# [Data entries]
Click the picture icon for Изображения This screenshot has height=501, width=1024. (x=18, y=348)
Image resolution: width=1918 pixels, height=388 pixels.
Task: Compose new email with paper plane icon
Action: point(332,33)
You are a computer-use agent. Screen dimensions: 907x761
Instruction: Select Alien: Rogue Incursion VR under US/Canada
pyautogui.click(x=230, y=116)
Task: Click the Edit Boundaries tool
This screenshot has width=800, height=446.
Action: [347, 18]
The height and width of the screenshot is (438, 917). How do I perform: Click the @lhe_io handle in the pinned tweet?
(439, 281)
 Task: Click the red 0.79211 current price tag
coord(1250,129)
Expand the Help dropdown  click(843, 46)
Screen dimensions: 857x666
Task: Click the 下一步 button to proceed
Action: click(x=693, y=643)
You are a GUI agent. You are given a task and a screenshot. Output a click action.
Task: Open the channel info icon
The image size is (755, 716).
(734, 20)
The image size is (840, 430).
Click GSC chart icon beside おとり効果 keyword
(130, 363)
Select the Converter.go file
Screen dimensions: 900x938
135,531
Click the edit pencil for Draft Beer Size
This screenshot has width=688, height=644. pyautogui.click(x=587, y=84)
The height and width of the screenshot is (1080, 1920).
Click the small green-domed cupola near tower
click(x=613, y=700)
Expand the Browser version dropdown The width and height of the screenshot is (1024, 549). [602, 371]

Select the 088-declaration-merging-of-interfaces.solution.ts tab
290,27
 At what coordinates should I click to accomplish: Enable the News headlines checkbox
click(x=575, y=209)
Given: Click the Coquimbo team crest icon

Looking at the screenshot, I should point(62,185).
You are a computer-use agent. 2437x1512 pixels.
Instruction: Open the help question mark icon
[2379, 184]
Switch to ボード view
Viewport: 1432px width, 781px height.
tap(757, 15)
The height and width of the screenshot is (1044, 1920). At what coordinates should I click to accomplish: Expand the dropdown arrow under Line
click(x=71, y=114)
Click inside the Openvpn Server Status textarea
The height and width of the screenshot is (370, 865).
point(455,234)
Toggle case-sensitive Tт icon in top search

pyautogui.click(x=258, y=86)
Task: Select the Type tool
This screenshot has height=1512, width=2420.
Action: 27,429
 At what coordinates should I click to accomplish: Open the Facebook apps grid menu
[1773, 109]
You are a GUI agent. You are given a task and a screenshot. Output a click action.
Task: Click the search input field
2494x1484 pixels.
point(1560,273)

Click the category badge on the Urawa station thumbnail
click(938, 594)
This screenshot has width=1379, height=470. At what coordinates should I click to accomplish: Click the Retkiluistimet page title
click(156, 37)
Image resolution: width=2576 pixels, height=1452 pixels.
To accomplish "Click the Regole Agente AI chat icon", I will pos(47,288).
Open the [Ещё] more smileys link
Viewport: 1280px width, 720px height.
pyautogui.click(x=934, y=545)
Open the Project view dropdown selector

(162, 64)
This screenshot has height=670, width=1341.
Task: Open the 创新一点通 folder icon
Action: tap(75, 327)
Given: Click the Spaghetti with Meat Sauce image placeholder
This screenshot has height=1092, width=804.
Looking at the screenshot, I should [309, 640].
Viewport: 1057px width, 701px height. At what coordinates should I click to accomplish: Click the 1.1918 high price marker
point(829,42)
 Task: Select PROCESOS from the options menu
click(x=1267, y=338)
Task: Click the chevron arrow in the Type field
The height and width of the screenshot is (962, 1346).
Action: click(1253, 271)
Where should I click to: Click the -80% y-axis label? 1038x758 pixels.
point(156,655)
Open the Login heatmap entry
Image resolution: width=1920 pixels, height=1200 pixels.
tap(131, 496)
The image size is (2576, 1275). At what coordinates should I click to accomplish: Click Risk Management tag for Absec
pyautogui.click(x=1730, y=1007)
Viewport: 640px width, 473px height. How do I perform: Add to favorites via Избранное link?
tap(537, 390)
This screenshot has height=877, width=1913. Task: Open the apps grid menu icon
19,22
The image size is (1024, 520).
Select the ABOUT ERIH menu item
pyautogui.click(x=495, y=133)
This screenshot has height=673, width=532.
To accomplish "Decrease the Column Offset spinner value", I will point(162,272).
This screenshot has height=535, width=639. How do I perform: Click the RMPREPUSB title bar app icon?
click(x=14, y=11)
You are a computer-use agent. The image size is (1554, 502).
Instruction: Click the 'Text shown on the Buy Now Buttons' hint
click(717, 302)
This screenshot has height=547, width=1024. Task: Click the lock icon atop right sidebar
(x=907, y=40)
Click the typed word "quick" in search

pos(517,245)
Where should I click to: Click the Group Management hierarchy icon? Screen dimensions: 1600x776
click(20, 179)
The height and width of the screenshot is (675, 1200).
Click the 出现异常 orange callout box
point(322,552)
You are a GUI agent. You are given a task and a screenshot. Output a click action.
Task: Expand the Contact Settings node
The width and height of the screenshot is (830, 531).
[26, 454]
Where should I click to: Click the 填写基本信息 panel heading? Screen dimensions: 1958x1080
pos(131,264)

# [What you are asked to do]
In the listing above, put every line from the one containing "Select the 088-declaration-merging-of-interfaces.solution.ts" down to the one containing "Action: 27,429", both included, into a JSON list of strings with one string per line. Leave out blank lines.

# [Solution to this problem]
[
  "Select the 088-declaration-merging-of-interfaces.solution.ts tab",
  "290,27",
  " At what coordinates should I click to accomplish: Enable the News headlines checkbox",
  "click(x=575, y=209)",
  "Given: Click the Coquimbo team crest icon",
  "Looking at the screenshot, I should point(62,185).",
  "You are a computer-use agent. 2437x1512 pixels.",
  "Instruction: Open the help question mark icon",
  "[2379, 184]",
  "Switch to ボード view",
  "Viewport: 1432px width, 781px height.",
  "tap(757, 15)",
  "The height and width of the screenshot is (1044, 1920). At what coordinates should I click to accomplish: Expand the dropdown arrow under Line",
  "click(x=71, y=114)",
  "Click inside the Openvpn Server Status textarea",
  "The height and width of the screenshot is (370, 865).",
  "point(455,234)",
  "Toggle case-sensitive Tт icon in top search",
  "pyautogui.click(x=258, y=86)",
  "Task: Select the Type tool",
  "This screenshot has height=1512, width=2420.",
  "Action: 27,429"
]